Heart Failure 2016 Congress News

Daniel Burkhoff (Columbia University Medical Center, New York, USA)
Clinical Forum; 21 May, 08:30–17:30; Poster Area

Long-term mortality with a cardiac contractility modulation (CCM) device is comparable to that seen with standard therapies in chronic heart failure, reassuring clinicians and indicating that further study of the therapy is warranted, conclude US researchers.

Daniel Burkhoff (Columbia University Medical Center, New York, USA) told Heart Failure Congress News that while findings, which were presented earlier this week, should be interpreted with caution, they are “encouraging” and reassuring for clinicians.

The researchers examined data on patients from the FIX-HF-5 study, in which 428 heart failure patients with an ejection fraction (EF) <45%, a normal QRS duration and New York Heart Association (NYHA) class III or IV symptoms were randomised to continued medical therapy alone or in combination with CCM. The device was associated with improvements in peak Vo₂ levels, particularly in patients with an EF of ≥25%. [1]

As many of the patients were followed up for more than 10 years, Dr Burkhoff and colleagues compared the long-term mortality with CCM with that seen in the benchmark PARADIGM-HF study. [2]

Dr Burkhoff explained that PARADIGM-HF was chosen because “it’s the most recent, most comprehensive, largest study of patients with heart failure…and has among the lowest mortality rates for any ambulatory group of heart failure patients”.

Kaplan-Meier analysis of FIX-HF-5 showed patients that the probability of death from any cause after 3.4 years was 24.6%, while the probability of the composite of death from any cause, left ventricular assist device implant or heart transplant was 28.9%.

The mortality rate across the FIX-HF-5 cohort lay between that of the treatment and controls groups of PARADIGM-HF on Kaplan-Meier analysis, at approximately 24$ and 28%, respectively.
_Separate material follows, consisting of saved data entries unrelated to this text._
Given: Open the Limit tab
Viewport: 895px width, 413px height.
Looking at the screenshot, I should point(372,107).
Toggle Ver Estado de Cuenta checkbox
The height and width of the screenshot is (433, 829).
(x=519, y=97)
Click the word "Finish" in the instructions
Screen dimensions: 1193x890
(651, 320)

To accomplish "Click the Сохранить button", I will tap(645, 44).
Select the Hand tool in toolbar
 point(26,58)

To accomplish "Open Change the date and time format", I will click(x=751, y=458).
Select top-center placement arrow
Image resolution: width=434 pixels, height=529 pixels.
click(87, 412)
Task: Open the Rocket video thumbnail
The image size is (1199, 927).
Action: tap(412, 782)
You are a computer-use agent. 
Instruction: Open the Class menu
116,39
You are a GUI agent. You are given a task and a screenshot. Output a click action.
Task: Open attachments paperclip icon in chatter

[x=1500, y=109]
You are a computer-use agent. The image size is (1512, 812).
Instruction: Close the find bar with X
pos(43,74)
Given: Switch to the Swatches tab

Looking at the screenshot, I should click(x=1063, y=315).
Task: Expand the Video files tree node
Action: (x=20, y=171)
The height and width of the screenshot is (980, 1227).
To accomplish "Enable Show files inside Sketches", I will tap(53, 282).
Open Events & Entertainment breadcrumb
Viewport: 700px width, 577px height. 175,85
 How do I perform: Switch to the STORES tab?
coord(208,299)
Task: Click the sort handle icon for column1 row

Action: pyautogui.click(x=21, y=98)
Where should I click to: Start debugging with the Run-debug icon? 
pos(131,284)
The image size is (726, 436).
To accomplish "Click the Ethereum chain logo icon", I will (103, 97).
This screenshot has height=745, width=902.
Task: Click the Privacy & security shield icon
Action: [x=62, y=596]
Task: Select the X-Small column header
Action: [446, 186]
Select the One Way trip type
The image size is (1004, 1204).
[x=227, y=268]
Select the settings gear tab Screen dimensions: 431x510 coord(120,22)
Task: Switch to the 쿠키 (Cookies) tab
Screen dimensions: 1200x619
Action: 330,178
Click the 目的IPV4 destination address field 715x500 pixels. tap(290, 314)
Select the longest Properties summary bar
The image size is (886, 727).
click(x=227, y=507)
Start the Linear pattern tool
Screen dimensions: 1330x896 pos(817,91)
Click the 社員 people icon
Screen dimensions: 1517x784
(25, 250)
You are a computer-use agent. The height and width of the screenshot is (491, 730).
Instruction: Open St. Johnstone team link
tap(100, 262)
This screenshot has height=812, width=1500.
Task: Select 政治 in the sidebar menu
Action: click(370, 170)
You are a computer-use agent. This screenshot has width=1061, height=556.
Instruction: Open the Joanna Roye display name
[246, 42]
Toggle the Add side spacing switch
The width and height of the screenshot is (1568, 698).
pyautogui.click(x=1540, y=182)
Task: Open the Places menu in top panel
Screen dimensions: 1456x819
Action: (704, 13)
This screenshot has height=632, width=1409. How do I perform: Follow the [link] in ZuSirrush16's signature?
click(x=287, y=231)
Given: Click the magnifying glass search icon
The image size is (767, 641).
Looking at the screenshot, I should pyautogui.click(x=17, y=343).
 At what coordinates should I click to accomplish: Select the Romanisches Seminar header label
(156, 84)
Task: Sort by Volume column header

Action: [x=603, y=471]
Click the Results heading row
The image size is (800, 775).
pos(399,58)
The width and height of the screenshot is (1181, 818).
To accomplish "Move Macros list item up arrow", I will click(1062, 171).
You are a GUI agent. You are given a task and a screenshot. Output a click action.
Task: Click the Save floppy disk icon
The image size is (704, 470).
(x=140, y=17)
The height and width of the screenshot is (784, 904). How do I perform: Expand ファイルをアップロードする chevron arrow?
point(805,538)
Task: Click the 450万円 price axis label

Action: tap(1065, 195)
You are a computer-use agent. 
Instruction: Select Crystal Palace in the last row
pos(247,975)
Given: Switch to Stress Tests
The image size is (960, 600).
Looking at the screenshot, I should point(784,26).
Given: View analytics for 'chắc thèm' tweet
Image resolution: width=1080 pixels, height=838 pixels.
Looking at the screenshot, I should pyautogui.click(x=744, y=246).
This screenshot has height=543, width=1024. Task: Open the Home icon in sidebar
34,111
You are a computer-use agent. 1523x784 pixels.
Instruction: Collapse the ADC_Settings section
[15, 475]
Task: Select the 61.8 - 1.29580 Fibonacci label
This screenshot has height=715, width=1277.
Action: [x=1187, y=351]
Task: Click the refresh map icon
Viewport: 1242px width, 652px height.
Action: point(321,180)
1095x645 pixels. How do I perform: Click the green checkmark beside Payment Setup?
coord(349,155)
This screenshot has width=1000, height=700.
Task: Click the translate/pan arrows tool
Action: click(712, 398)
This was despite the FIX-HF-5 patients having more serve heart failure at baseline.

When the analysis was restricted to patients with an EF of ≥25%, the probability of all-cause mortality among FIX-HF-5 patients was 20.6%, while the probability of the composite endpoint was 22.3%.

Dr Burkhoff says that further study of the device is planned, with data drawn from several databases to allow a propensity matched analysis and thus more robust results. Nevertheless, he noted that “one should appreciate the importance of a prospective study of clinical outcomes”.


  1. Kadish A, Nademanee K, Volosin K et al. A randomized controlled trial evaluating the safety and efficacy of cardiac contractility modulation in advanced heart failure. Am Heart J. 2011;161:329-337.e1.